- Action item
For every entry that follows, return the words exactly and omit any picture.

Items listed in a dataset

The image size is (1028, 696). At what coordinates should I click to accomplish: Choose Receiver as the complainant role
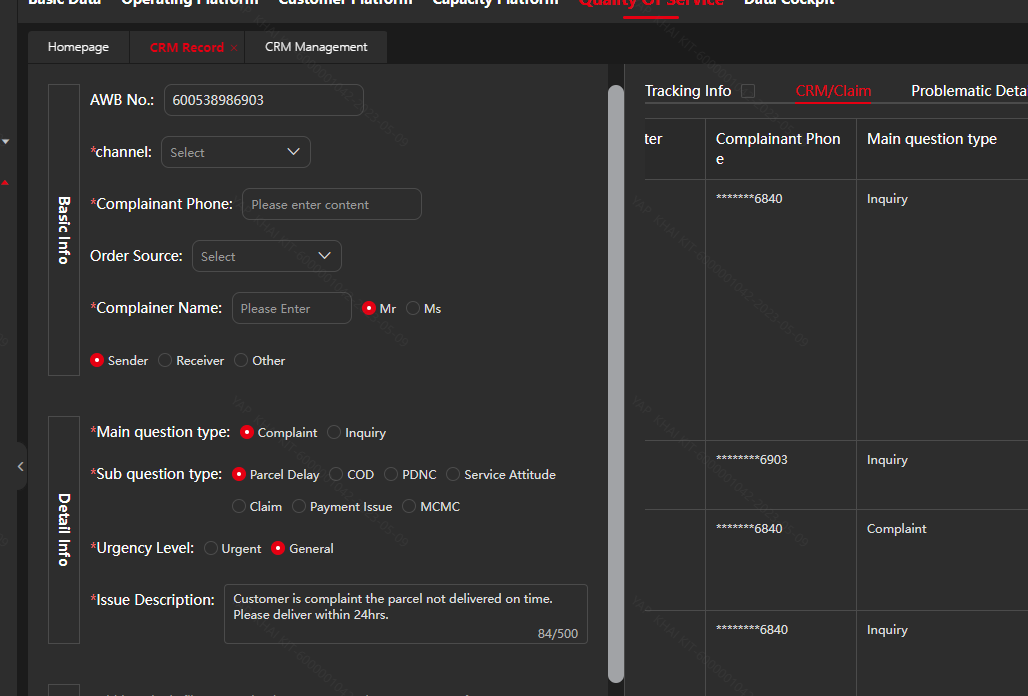[166, 361]
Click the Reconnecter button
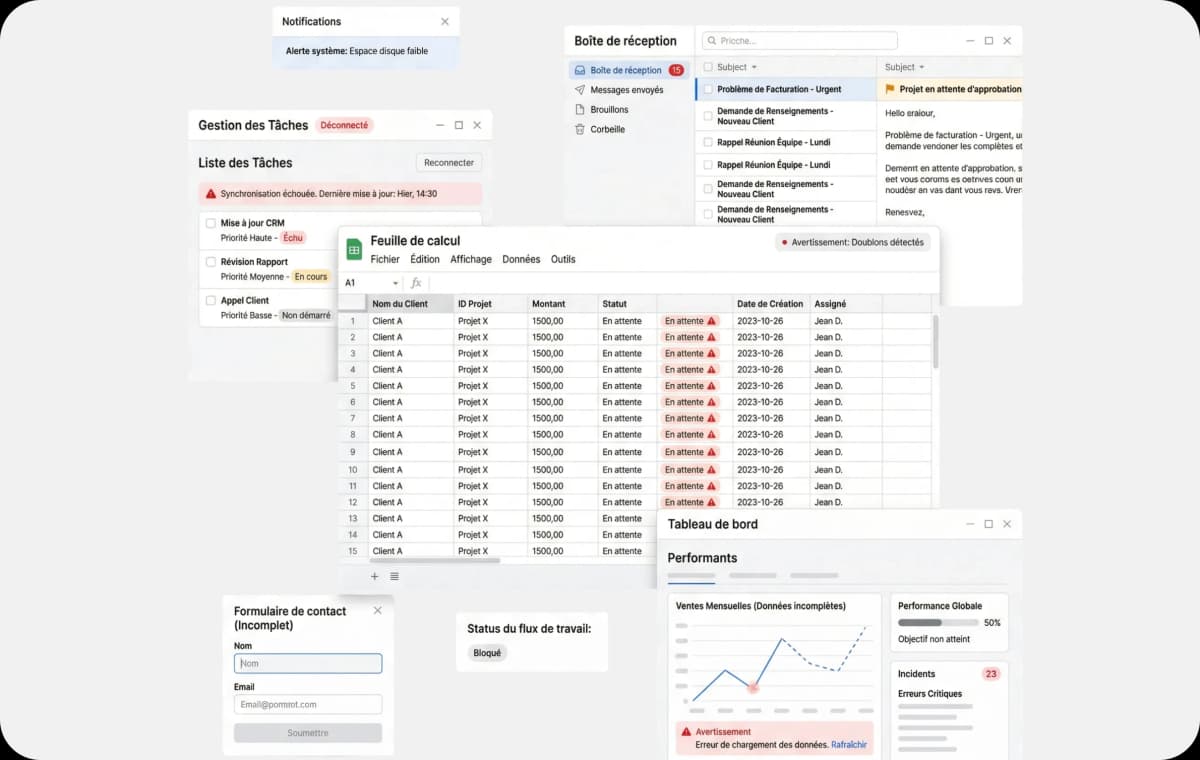Viewport: 1200px width, 760px height. pyautogui.click(x=449, y=162)
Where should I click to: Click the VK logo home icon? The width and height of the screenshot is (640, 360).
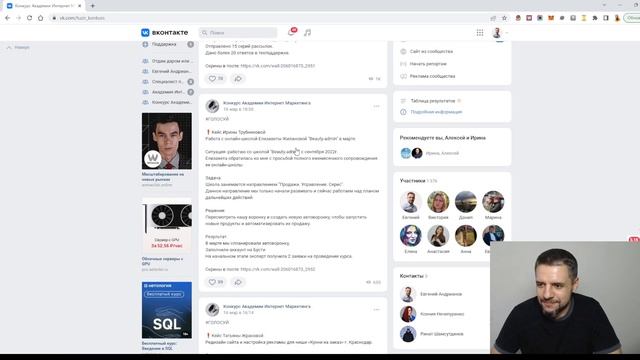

- Response below
The image size is (1028, 696). At what coordinates should I click to accomplish: Choose Receiver as the complainant role
[166, 361]
Click the Reconnecter button
Viewport: 1200px width, 760px height. pyautogui.click(x=449, y=162)
Where should I click to: Click the VK logo home icon? The width and height of the screenshot is (640, 360).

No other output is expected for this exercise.